━━ Reading text ━━

# Cleaned ACL rust with Oxalic Acid



## Fleetbag (Aug 20, 2015)

The cleaning forum might be more appropriate for this but I figured more "ACL" eye's would see it here. I have cleaned oil cans with good success using Oxalic Acid so was very curious to see if it would clean rust off a ACL bottle.I call it rust as I have seen others call it rust, but more likely just a mineral stain?I had already soak this bottle in hot water and sunlight dish soap previously and could not remove the stains or the stubborn clouding on the inside of the bottle. The bottle soaked for 3 hours with light scrubbing using a tooth brush every 30 minutes.I am very impressed with the results, I did notice that the paint in the area where the stain was has lost some gloss. But you can't tell unless looking close and gun sighting it. After I had finished soaking the outside I poured the water/ Oxalic mixture into the bottle. I let it sit for 30 minutes with out scrubbing, just rinsed it and it removed the film from the inside. I have a Sparkling bottle now! Have a look at the before and after pics, also a pic of the bottle soaking.


----------



## Fleetbag (Aug 20, 2015)

More Pics


----------



## hemihampton (Aug 20, 2015)

I've been using oxalic acid since around 1975 (40 years) & it has always worked good for me. LEON.


----------



## Fleetbag (Aug 20, 2015)

I have read some threads on here regarding its use but didn't find any for use on ACL bottles. Hemi have you cleaned any ACL bottles with it?I would love to see some before and after pics if you have any?


----------



## tsalz14 (Aug 20, 2015)

What is the ratio you use for the water to acid?


----------



## LC (Aug 21, 2015)

As for the acl labels I used to use a car polishing compound . The name of it escapes me regrettably , it was something with the number 7 in the title . It was a green colored can . I have not been able to find any of it in years . It was great for cleaning up lunch boxes as well . It worked good on the pyro labels as long as they were not deteriorated . if that was the case it would remove the paint . On the pyro labels I would just get a touch of the polishing compound on my finger and *GENTLY* rub it around on the label , let it dry and then buff it off with a soft cloth , had great success with it . I bought another brand of polishing car compound and it was not worth a nickel .


----------



## jblaylock (Aug 21, 2015)

I use Bar Keeper's Friend, but always willing to try new things.


----------



## Fleetbag (Aug 21, 2015)

━━━

• _Problems to work on_:
1 - Answer these questions on the oxalic acid thread:
(a) How long did the bottle soak in the oxalic acid mixture?
(b) Since roughly what year has hemihampton been using oxalic acid?
(c) What color was the can of car polishing compound that LC used?
2 - Please revise the oxalic acid thread from "I have read" to "tsalz14 (Aug 20, 2015)", swapping "pics" for "pictures".

━━ Extracted entries ━━

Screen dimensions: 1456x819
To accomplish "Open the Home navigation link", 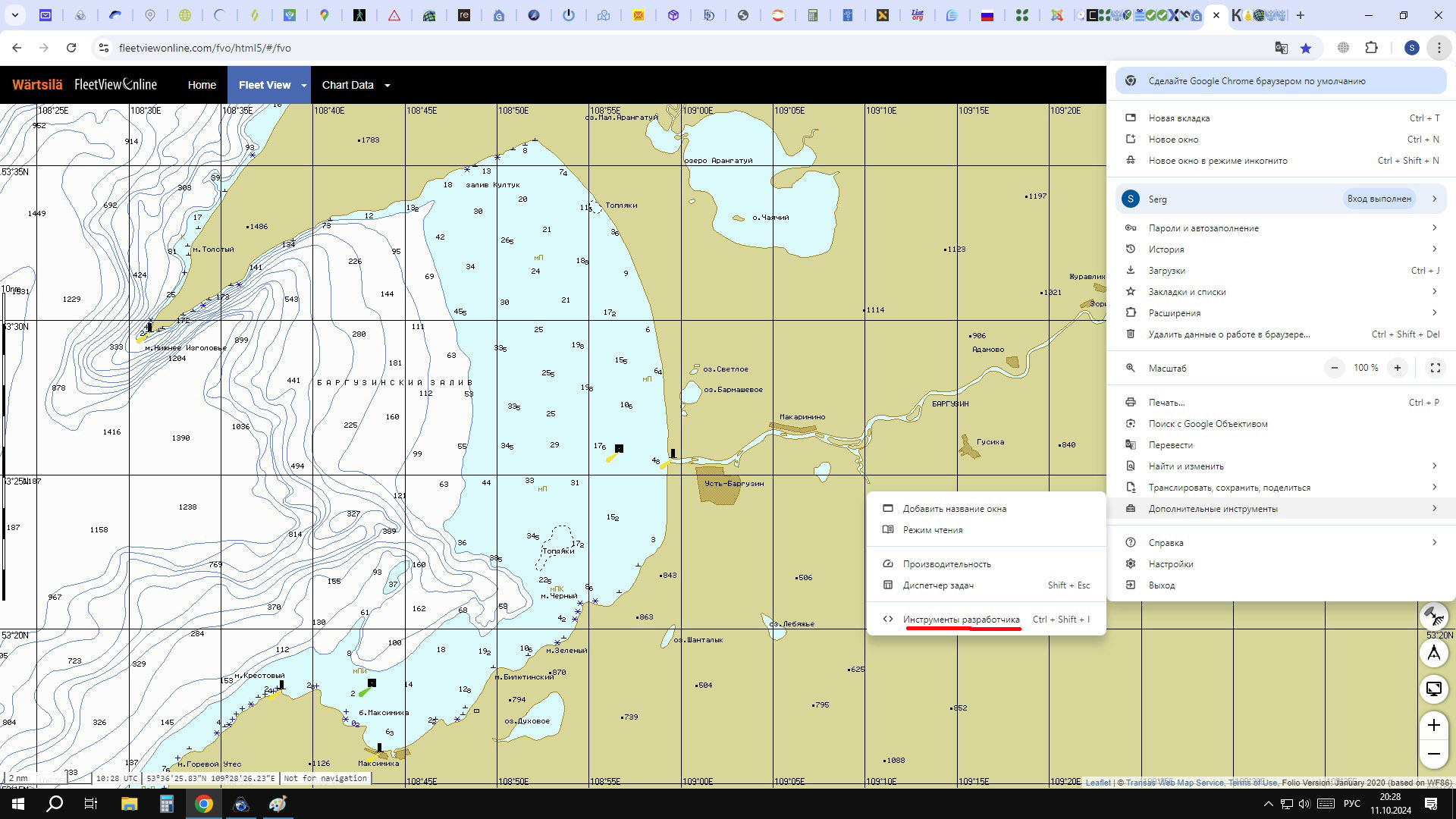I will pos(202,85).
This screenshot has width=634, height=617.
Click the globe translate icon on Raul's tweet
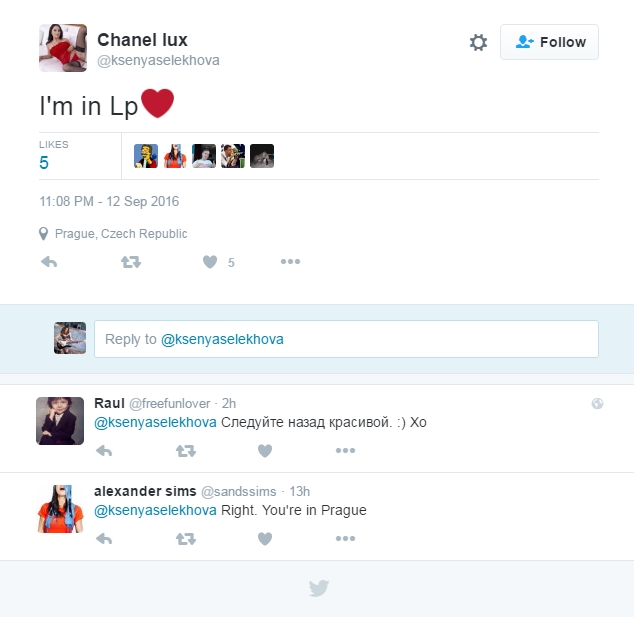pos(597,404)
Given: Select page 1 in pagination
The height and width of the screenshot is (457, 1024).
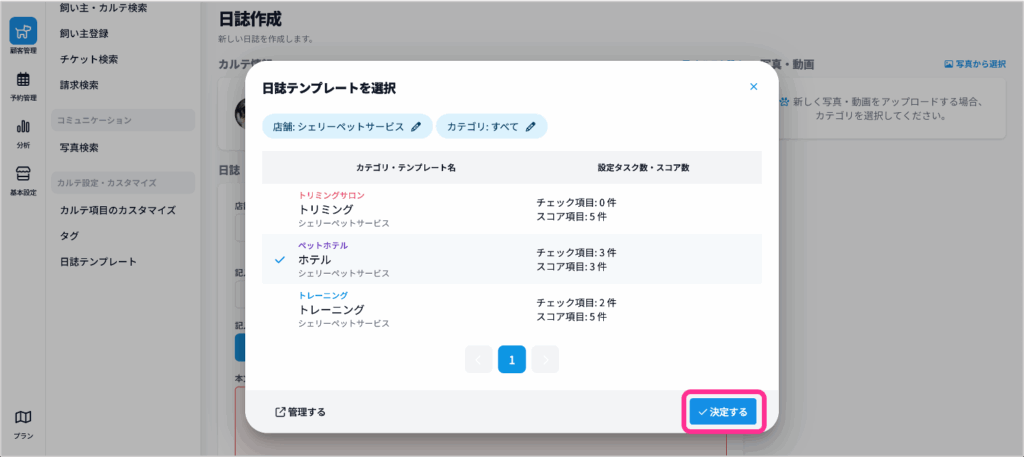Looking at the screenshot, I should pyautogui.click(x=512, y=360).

━━━

• _The results_:
1 -
(a) 3 hours
(b) 1975
(c) Green

2 -
I have read some threads on here regarding its use but didn't find any for use on ACL bottles. Hemi have you cleaned any ACL bottles with it?I would love to see some before and after pictures if you have any?


----------



## tsalz14 (Aug 20, 2015)